My family is small with mostly older members and family reunions don’t happen often, or really never. But for many a family reunion is an annual event where members of their extended family gather, catch up and reminisce about each other, their childhoods and crazy Uncle Bob.
For the most part what to capture with your camera at a family reunion is pretty straight forward. You photograph the family all together in one shot. Of course that is the most important photograph of the day but it isn’t the only photograph you should snap.
First, a little advice on that big family photo:
One, make sure you don’t let anyone leave the reunion early, before that group photo is taken. The timing of the photograph should be somewhere near the middle of the event so enough people have arrived but also so not too many have left. If someone does announce that they need to leave then that’s your cue to stop what you’re doing and announce that it’s time to gather for the family photograph.
This is your chance to be bold and a bit forceful because you know at least one family member is going to try to duck out, hide behind a plant or whine that their hair looks horrible. Don’t get into a family brawl over it because that’s not great for family bonding, but do what you can to convince that family member that their presence in the photo is needed to show a true representation of the entire family. Remind the reluctant subject the photograph isn’t about them but about future generations knowing who their ancestors were.
Once you have convinced everyone to be in the group photo, I would suggest chairs for the older generation to sit in and that young children sit on the ground in front of the chairs. File the teenagers and adults standing behind the younger and older generations and try to group immediate family members together when possible. Do your best to layer the groups so that they don’t spread out to the sides too far. Six to eight people in a row is a good number to avoid the photograph being taken too far back and leaving you squinting to see faces because you, or the photographer had to stand far away to get everyone in.
If you have risers to place the teens and adults on to keep the rows short, and make sure you can see everyone’s face, then use them but chances are most people won’t be that prepared, so improvise with picnic tables, rock walls, chairs, or benches. Just be sure all the items you stand a person on are stable because you don’t want to have an ambulance trip ruin all the fun.
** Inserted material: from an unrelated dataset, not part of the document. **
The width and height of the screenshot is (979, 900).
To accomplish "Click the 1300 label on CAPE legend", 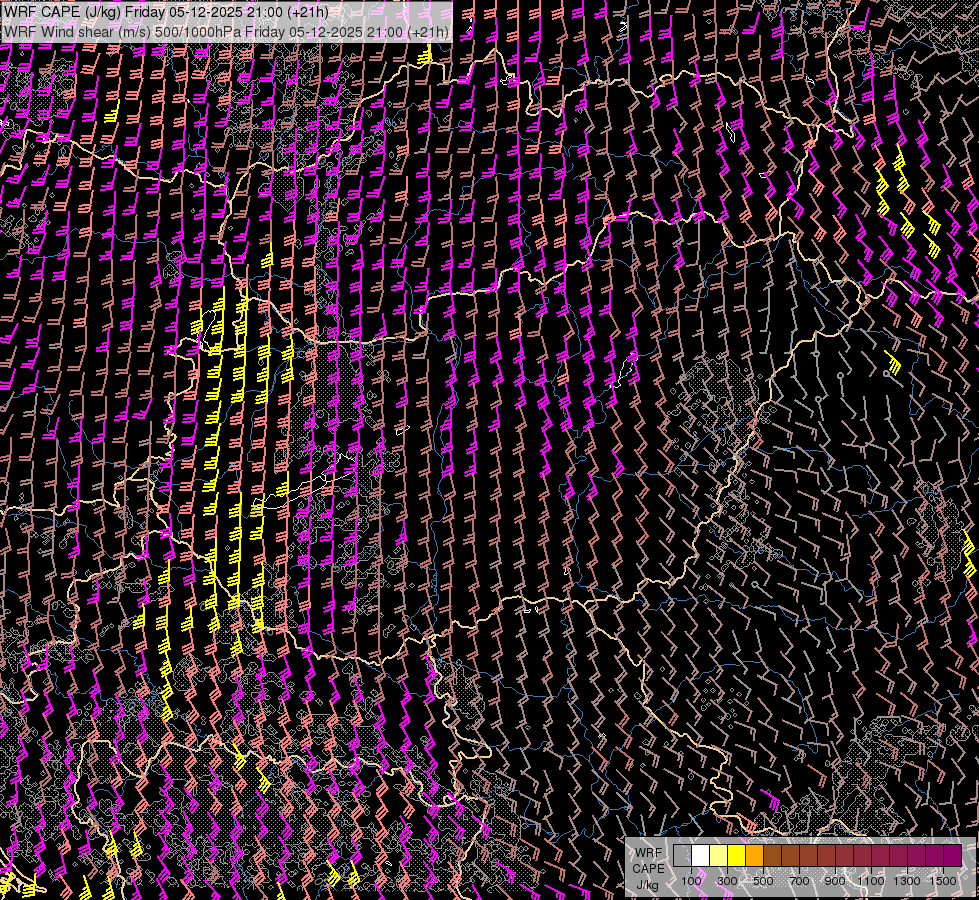I will pyautogui.click(x=907, y=880).
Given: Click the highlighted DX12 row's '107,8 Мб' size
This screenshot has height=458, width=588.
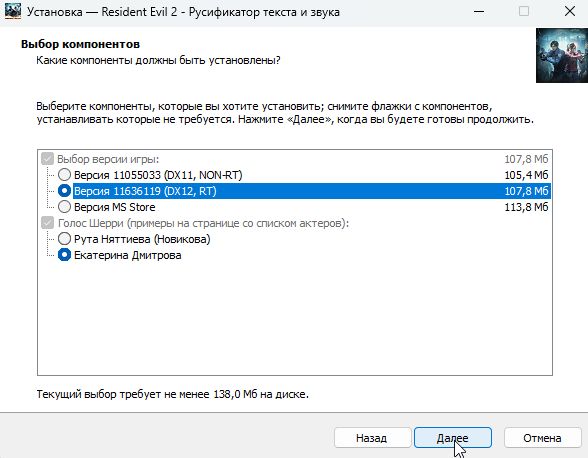Looking at the screenshot, I should [526, 191].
Should an ambulance have to be called, though, be sure to take photographs because that’s going to be an awesome story for next year’s family reunion as long as there are only broken bones and no serious injuries *wink*.
When you look through the viewfinder make sure you can see everyone’s face. Tell cousin Steve to come from behind the tree and Grandma to stop hiding her face behind her fan. Make sure to take more than one photograph in case someone blinks or moves or a child spits up. Ask everyone to look your way for the final image but don’t be afraid to snap a few shots while everyone is getting set up because sometimes those in between moments are the most memorable. If you have two people photographing, have one person focus on the people as they line up for the photograph. Some of the most special interactions can come while setting up for the photograph.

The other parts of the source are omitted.